Dataset entries:
━━━━━━━━━━

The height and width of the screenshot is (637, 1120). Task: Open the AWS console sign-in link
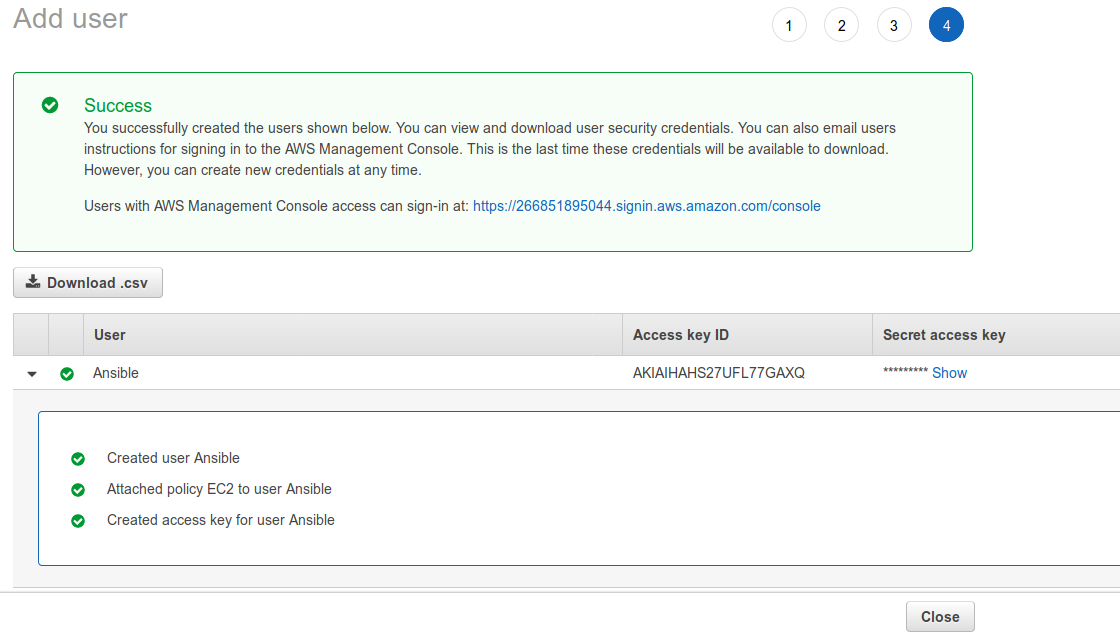pos(646,206)
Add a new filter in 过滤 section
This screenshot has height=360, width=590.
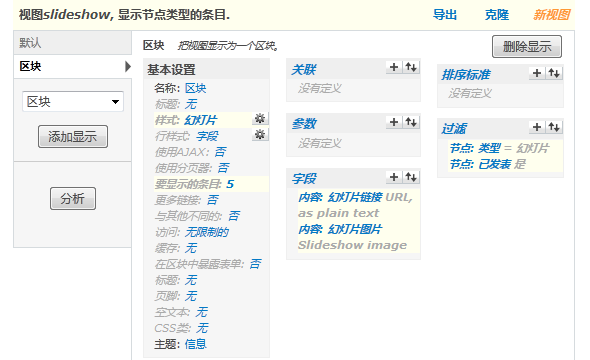click(x=537, y=127)
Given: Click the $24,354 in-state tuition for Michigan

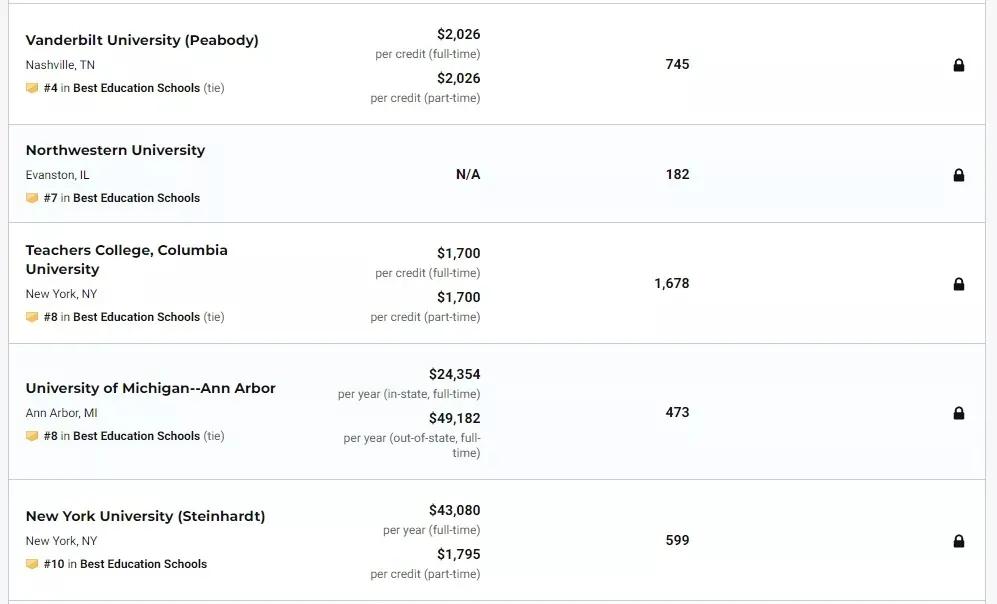Looking at the screenshot, I should tap(454, 374).
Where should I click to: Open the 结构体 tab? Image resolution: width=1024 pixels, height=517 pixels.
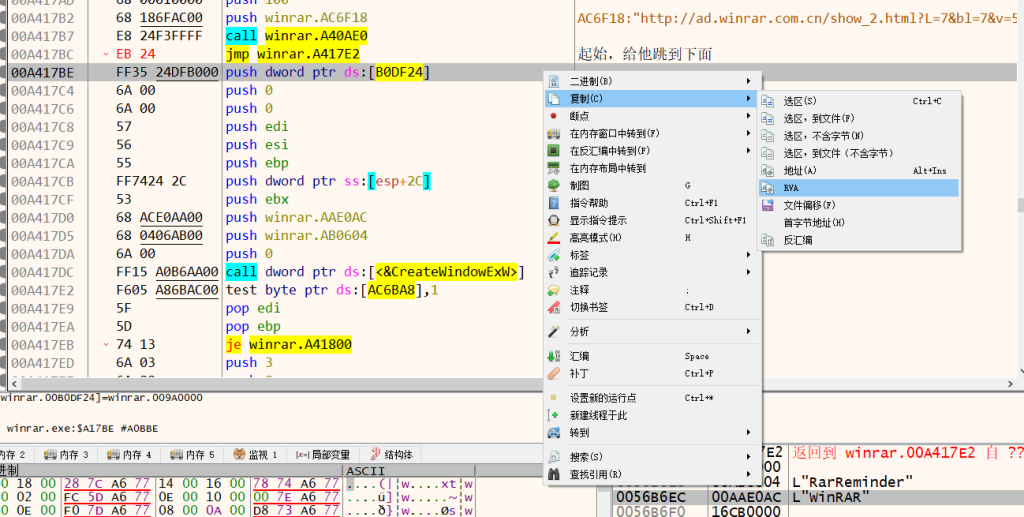391,454
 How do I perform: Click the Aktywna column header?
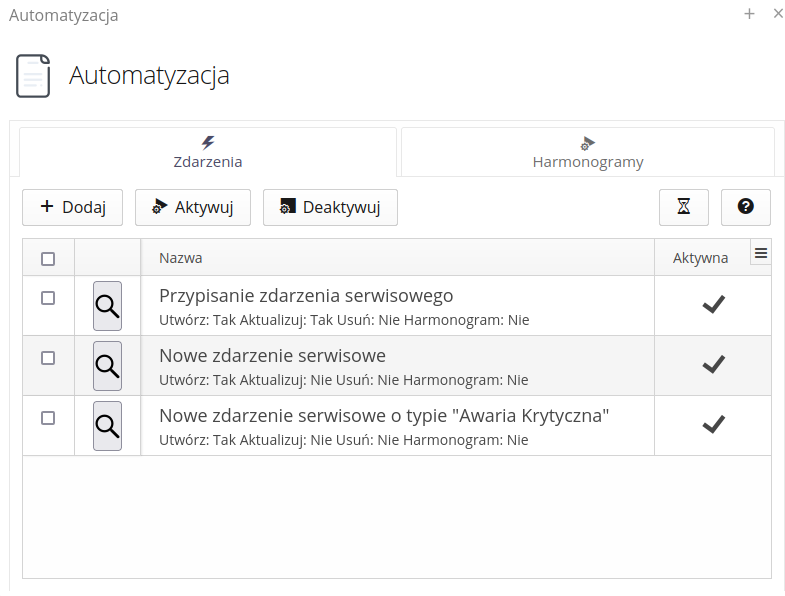pos(700,258)
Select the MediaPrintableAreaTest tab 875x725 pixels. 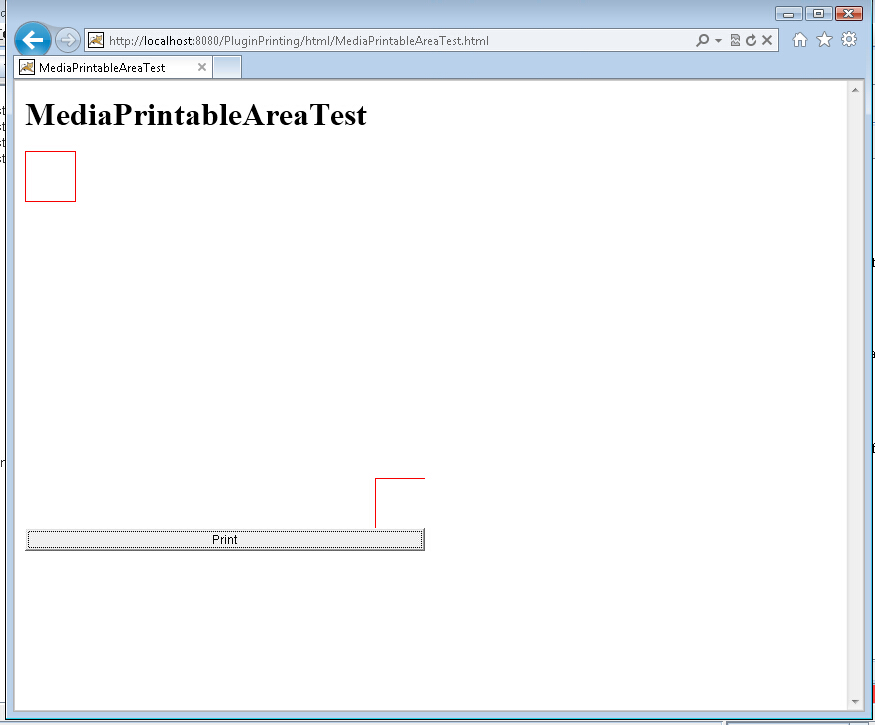(101, 68)
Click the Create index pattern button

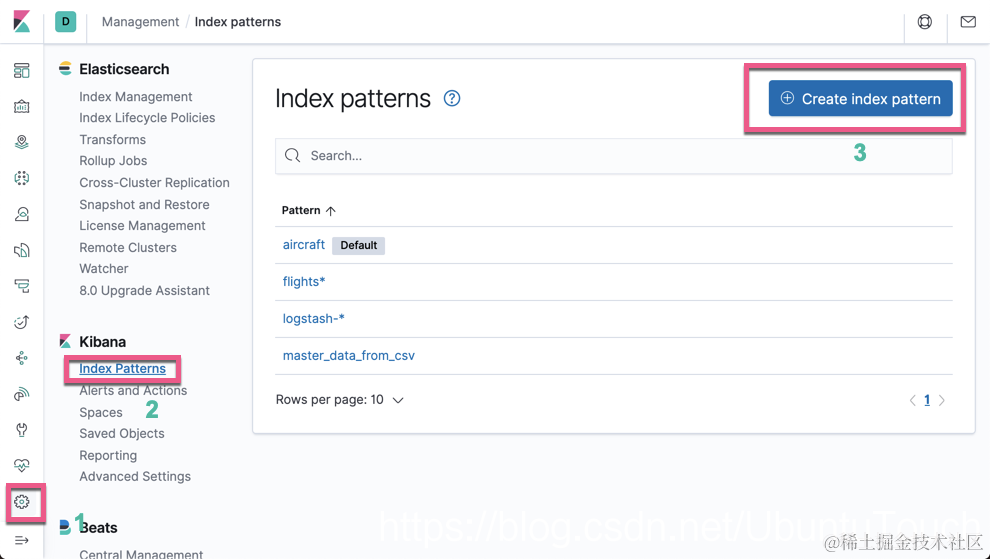(x=861, y=99)
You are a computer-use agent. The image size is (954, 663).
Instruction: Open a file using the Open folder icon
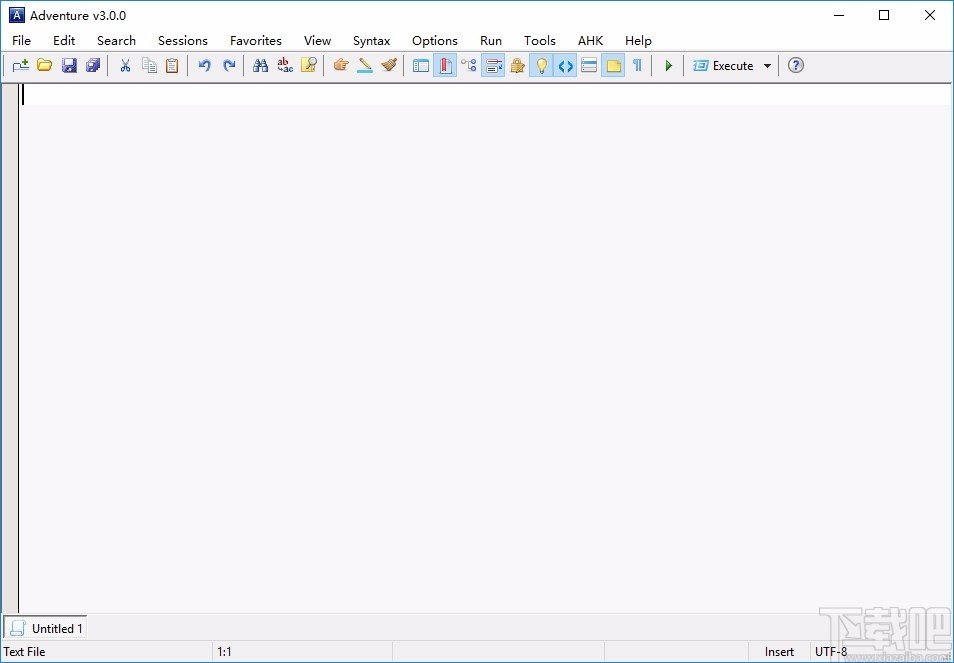44,65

━━━━━━━━━━

Task directions: Skip every picture. Repeat word for word the lines from the line holding "Click the Create index pattern button" through the end of the entries above.

Solved exercise:
Click the Create index pattern button

(x=861, y=99)
You are a computer-use agent. The image size is (954, 663).
Instruction: Open a file using the Open folder icon
44,65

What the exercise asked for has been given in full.